Addressing the climate crisis. Third, we announced our support for the SDG7 Energy Compact of the United States of America, launched at the UN High Level Dialogue on Energy by Special Presidential Envoy for Climate Kerry. The compact highlights a series of climate-focused initiatives across the U.S. Government to advance SDG 7 — Affordable and Clean Energy. DFC is proud to be part of this compact, with our bold commitments to a portfolio with a one-third climate focus starting in fiscal year 2023 and with net-zero emissions by 2040. With a long-term goal of combatting climate change and boosting DFC’s work in resilience and adaptation, these commitments also advance several SDGs including SDG 11 — Sustainable Cities and Communities, SDG 12 — Responsible Consumption and Production, SDG 13 — Climate Action, SDG 14 — Life Below Water, and SDG 15 — Life on Land.
Increasing our focus on gender equity. Intersecting all these initiatives is DFC’s longstanding commitment to advance gender equity. As DFC works toward mobilizing $12 billion to gender equitable financing that will benefit 15 million women and girls by 2025, we understand that our work to expand access to vaccines, invest in food security, and address the climate crisis will all bring strong benefits to women and girls while delivering tangible progress on SDG 5 — Gender Equality.

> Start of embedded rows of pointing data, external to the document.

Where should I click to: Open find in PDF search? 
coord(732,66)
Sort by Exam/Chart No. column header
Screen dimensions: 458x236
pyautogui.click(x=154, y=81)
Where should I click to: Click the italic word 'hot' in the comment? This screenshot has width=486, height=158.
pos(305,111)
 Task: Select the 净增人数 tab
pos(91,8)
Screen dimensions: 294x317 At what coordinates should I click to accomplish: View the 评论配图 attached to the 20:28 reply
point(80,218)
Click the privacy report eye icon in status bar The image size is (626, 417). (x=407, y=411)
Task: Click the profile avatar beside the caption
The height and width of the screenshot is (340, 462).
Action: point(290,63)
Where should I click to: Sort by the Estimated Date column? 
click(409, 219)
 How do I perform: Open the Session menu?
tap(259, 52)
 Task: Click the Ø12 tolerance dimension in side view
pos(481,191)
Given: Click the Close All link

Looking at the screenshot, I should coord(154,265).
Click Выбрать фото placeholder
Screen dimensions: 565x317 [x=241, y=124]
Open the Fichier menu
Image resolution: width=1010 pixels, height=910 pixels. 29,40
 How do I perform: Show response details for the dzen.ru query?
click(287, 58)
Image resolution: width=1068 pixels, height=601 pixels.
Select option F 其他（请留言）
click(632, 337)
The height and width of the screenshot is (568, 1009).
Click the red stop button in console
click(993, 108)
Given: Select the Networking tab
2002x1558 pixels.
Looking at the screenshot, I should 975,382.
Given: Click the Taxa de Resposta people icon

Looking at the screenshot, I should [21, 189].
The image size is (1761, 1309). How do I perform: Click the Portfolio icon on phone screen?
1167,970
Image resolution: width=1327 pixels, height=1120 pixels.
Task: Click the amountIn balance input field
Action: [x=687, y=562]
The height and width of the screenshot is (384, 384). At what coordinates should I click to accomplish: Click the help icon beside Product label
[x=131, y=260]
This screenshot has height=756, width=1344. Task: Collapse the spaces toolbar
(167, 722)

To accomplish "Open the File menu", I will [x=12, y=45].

By outlining so many seemingly insurmountable obstacles and offering a blueprint forward, the Sustainable Development Goals are both sobering and hopeful. They challenge us to envision a world free of our most intractable problems and suggest that by collaborating on solutions, the international community can make this vision a reality. With strong impact measurement tools in place, we can also demonstrate the real progress we are making toward achieving these goals. As this year’s United Nations General Assembly reminds us all of our shared responsibility, DFC is prepared to play a pivotal role in advancing inclusive and sustainable prosperity across the planet.